Projects that wish to address nationally-important health issues, as measured by the GBD, will want to refer to the WELL country briefs. This may be of particular interest to projects that want to apply for state or national funding, link to larger health issues, or understand the long-term health impacts of short- and medium-term interventions included in the WELL Building Standard.

What if my country isn’t listed?
If your country is not listed, you can explore one of the five socio-demographic index (SDI) groups that your country falls under.

Why are some WELL features not linked to GBD data? Does this mean they don’t have a health impact?

Only WELL features that have been linked to modifiable risk factors in the GBD are included in the ordinal feature rankings.
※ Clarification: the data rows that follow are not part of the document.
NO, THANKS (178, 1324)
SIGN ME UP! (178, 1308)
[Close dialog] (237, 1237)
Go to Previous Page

This does not mean that other WELL features do not have an impact on health and well-being, or that they are not evidence-based. It simply means that they are not linked to a modifiable risk factor that is currently in the GBD database (see table 1).  Many cutting-edge interventions have only been studied at a local building level, and thus they do not have datasets at the GBD. For example, there is solid research on the impact of daylight on circadian rhythms, or access to nature on mental health, but these are not currently measured by many of the datasets that the GBD draws upon (such as census data).

My local health issues don’t match the national ones. What data should I use when deciding which features to pursue in my WELL project?
Local health data and other factors should always be used, if available, over national-level data. We see the WELL country briefs as a first step in systematically linking WELL features to public health data.
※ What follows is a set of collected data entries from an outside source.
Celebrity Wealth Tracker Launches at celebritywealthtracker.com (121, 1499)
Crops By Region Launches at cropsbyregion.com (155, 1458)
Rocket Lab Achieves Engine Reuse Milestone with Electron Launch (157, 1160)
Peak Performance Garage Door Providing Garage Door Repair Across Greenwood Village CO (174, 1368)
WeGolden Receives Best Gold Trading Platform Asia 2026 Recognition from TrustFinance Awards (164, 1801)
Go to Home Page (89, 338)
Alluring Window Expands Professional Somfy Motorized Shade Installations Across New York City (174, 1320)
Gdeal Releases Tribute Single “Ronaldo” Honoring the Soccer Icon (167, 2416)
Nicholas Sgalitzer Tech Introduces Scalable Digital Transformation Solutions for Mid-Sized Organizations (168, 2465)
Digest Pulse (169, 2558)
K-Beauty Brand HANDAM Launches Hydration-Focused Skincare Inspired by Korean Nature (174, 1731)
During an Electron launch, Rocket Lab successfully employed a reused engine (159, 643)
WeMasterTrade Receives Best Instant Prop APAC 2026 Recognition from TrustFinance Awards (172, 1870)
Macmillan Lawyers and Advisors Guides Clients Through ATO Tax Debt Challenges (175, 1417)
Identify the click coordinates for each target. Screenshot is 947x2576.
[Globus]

Looking at the country health data on IHME’s website, I see some differences in the top MRFs and their associated burden when compared to the graphs in the country briefs for the same country and year. Why is that?
Estimates by the GBD change each year. For example, a data update in September 2018 that released 2017 data also changed the data slightly for each year from 1990 to 2016. Updates to data models are made based on new data sources. These improvements in data modeling are applied to the entire time series (1990 to the most recent year) each time a new round of GBD is published.

Citations

  1. Ashton, J., The Origins of Healthy Cities, in Healthy Cities, J. Ashton, Editor. 1992, Open University Press: Milton Keynes and Philadelphia. p. 1-12.
  2. Hancock, T., The Evolution, Impact and Significance of the Healthy Cities/Healthy Communities Movement. Journal of Public Health Policy, 1993. 14 Spring: p. 5-18.
  3. Petersen, A., The ‘Healthy’ city, expertise, and the regulation of space. Health & Place, 1996. 2(3): p. 157-164.<
  4. Kaplan, R.S.K., The Experience of Nature: A Psychological Perspective. 1989, New York: Cambridge University Press. 340.
  5. Ulrich, R.S., Human Responses to Vegetation and Landscapes. Landscape and Urban Planning, 1986. 13: p. 29-44.
  6. County Health Rankings, Our Approach: County Health Rankings and Roadmaps. 2011, Robert Wood Johnson Foundation.